The Arakan Army (AA) has captured more than 130 villagers in Paletwa Township, Chin State, claims a local ethnic organization. Although the AA has denied additional accusations of murders and sexual assaults in the township, if the allegations of arrests are true, it means the AA’s campaign of abductions and hostage-taking will continue to threaten the peace process into the new year.
The Khumi Affairs Coordination Council (KACC), an ethnic Khumi organization, reported that the AA had entered the village of Kyeelay and put it on lockdown, terrorizing its citizens and forcing young men to transport supplies and perform other tasks. Former Chin State Minister Salai Isaac Khen also claimed on Facebook that the AA had sexually assaulted young women in the village and beat and tortured others, resulting in two deaths. The AA soon issued a denial of these claims.
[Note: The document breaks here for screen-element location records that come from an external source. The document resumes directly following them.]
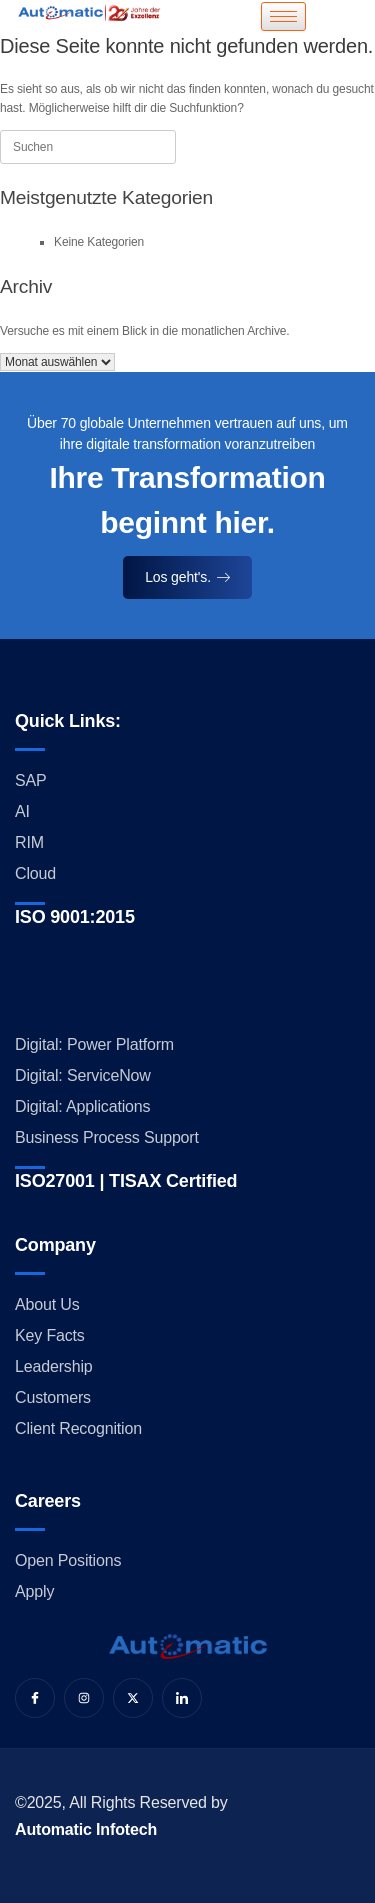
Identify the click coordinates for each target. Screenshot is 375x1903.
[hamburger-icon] (283, 16)
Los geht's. (187, 577)
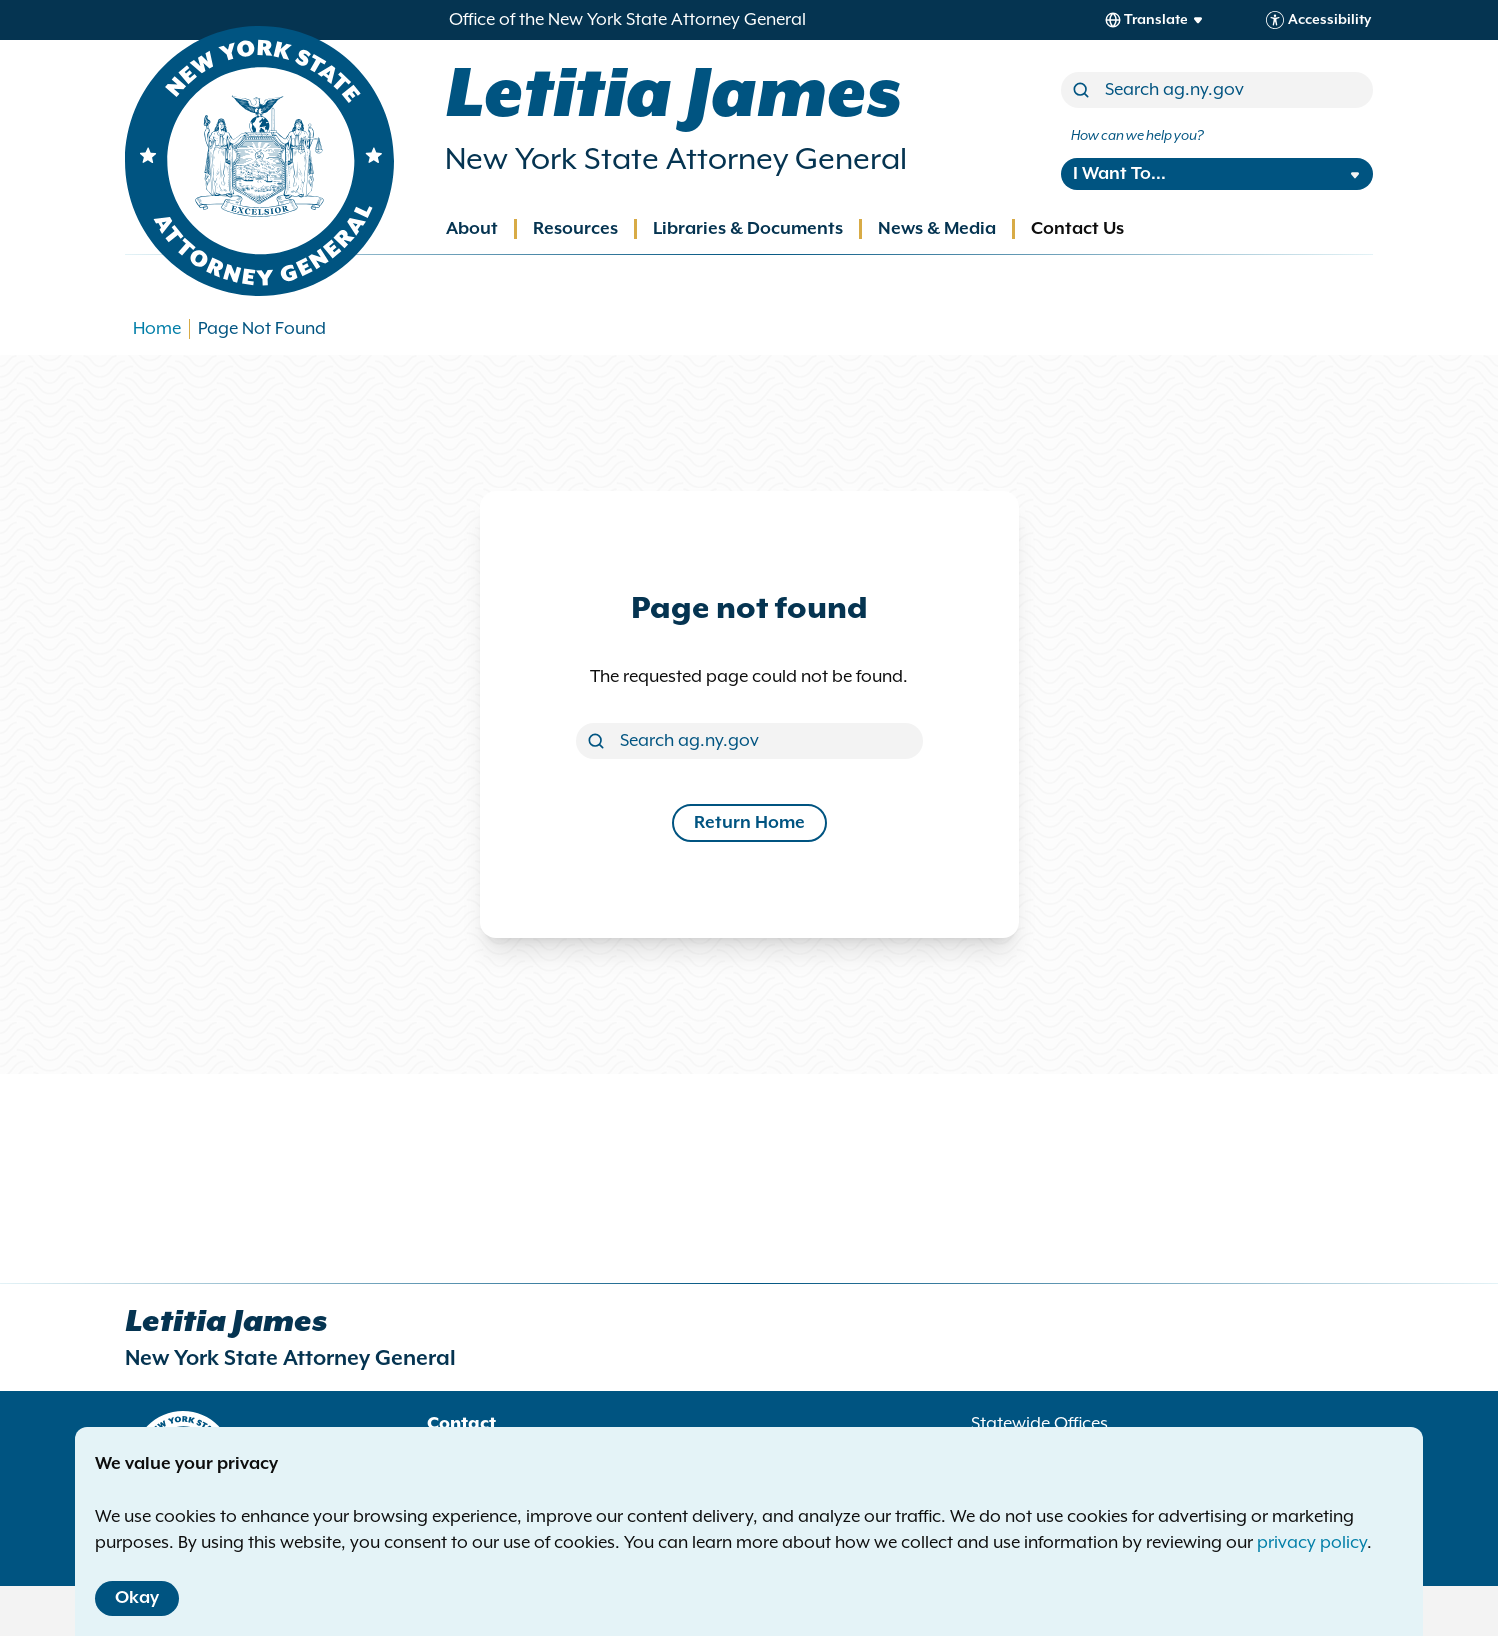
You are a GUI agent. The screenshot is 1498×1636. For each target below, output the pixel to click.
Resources (575, 229)
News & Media (937, 229)
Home (157, 329)
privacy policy (1312, 1543)
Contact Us (1077, 229)
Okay (137, 1598)
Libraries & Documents (748, 229)
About (472, 229)
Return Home (749, 823)
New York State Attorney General (676, 160)
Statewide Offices (1039, 1424)
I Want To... (1119, 174)
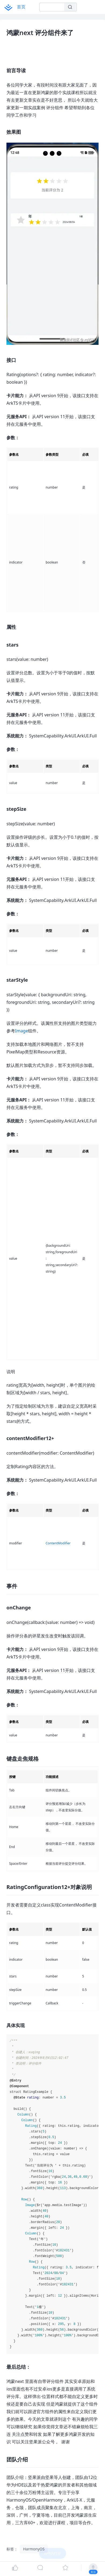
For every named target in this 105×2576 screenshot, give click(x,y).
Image (21, 1031)
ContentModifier (58, 1543)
Regardless of the accuracy of the new accusations, there is no denying that the AA’s hostage-taking tactics continue to terrorize Rakhine and Chin States. A week prior to the Kyeelay incident, three men in the same township were arrested by an unknown group and later found dead. On Christmas Eve, the AA abducted three immigration officers in Rakhine State, and the group has yet to release abducted parliamentarian U Whei Tin. The MP, who represents the Paletwa constituency in the upper house, was previously reported to have been killed in a military strike against an AA base. The group insists he is still alive, though declines to show footage or any evidence of his well being for “security reasons.”
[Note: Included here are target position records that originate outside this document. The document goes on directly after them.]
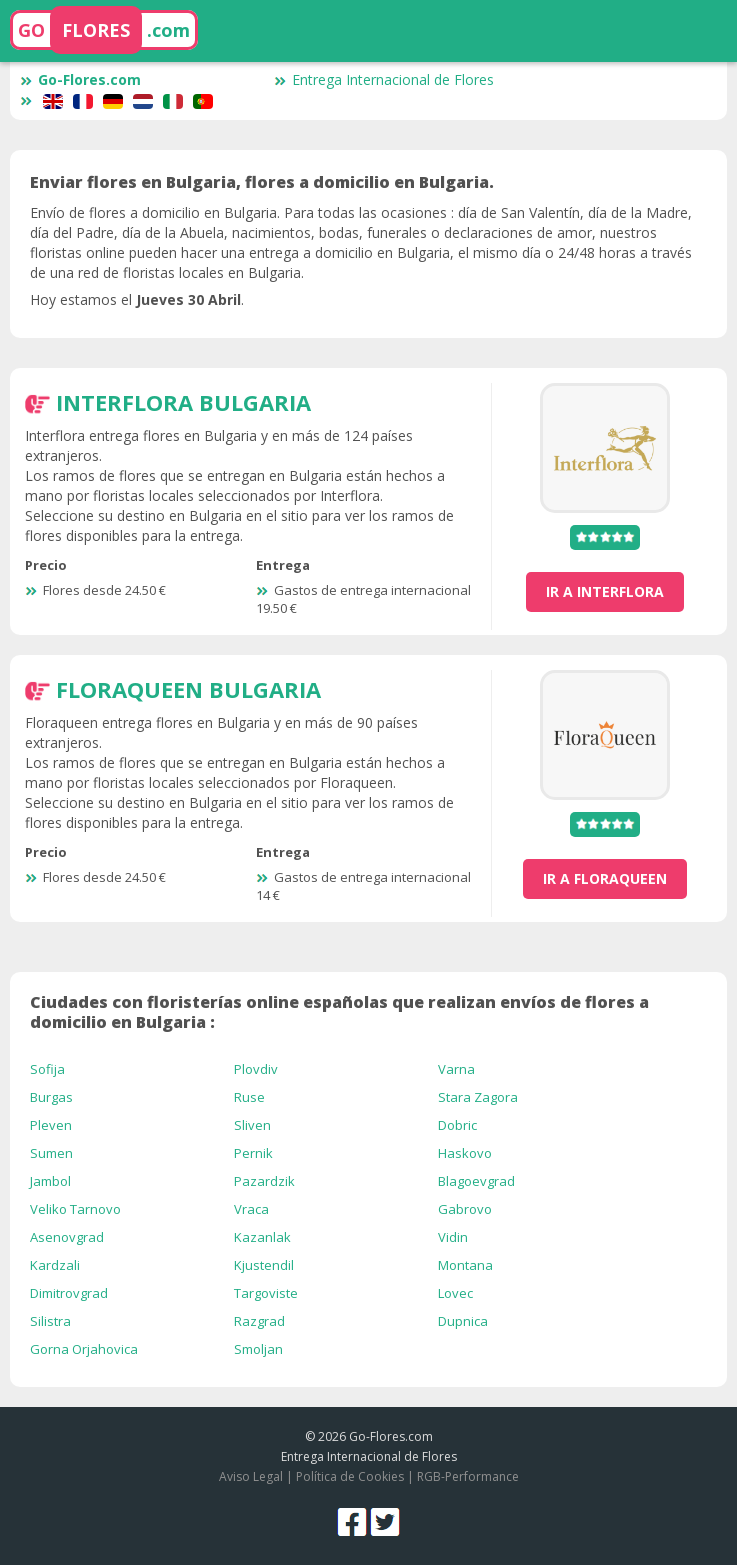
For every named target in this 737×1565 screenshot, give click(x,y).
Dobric (457, 1125)
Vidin (453, 1237)
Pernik (253, 1153)
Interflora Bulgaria (183, 402)
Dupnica (463, 1321)
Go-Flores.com (80, 79)
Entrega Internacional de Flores (384, 79)
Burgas (51, 1097)
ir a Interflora (605, 591)
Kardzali (55, 1265)
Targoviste (266, 1293)
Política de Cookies (350, 1476)
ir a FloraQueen (605, 878)
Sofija (47, 1069)
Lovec (455, 1293)
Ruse (249, 1097)
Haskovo (465, 1153)
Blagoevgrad (476, 1181)
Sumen (51, 1153)
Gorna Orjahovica (84, 1349)
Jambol (50, 1181)
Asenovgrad (67, 1237)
The ongoing violence in Rakhine State is a huge political liability for the country. The war with the AA and a separate conflict with the Arakan Rohingya Salvation Army, a Muslim group, have contributed to a general air of instability and uncertainty that is warding away foreign tourists and investors. Furthermore, the constant skirmishes are exacerbating efforts to repatriate more than 700,000 displaced Rakhine Muslims, which the NLD government will need to accomplish if it hopes to shake off international political scorn.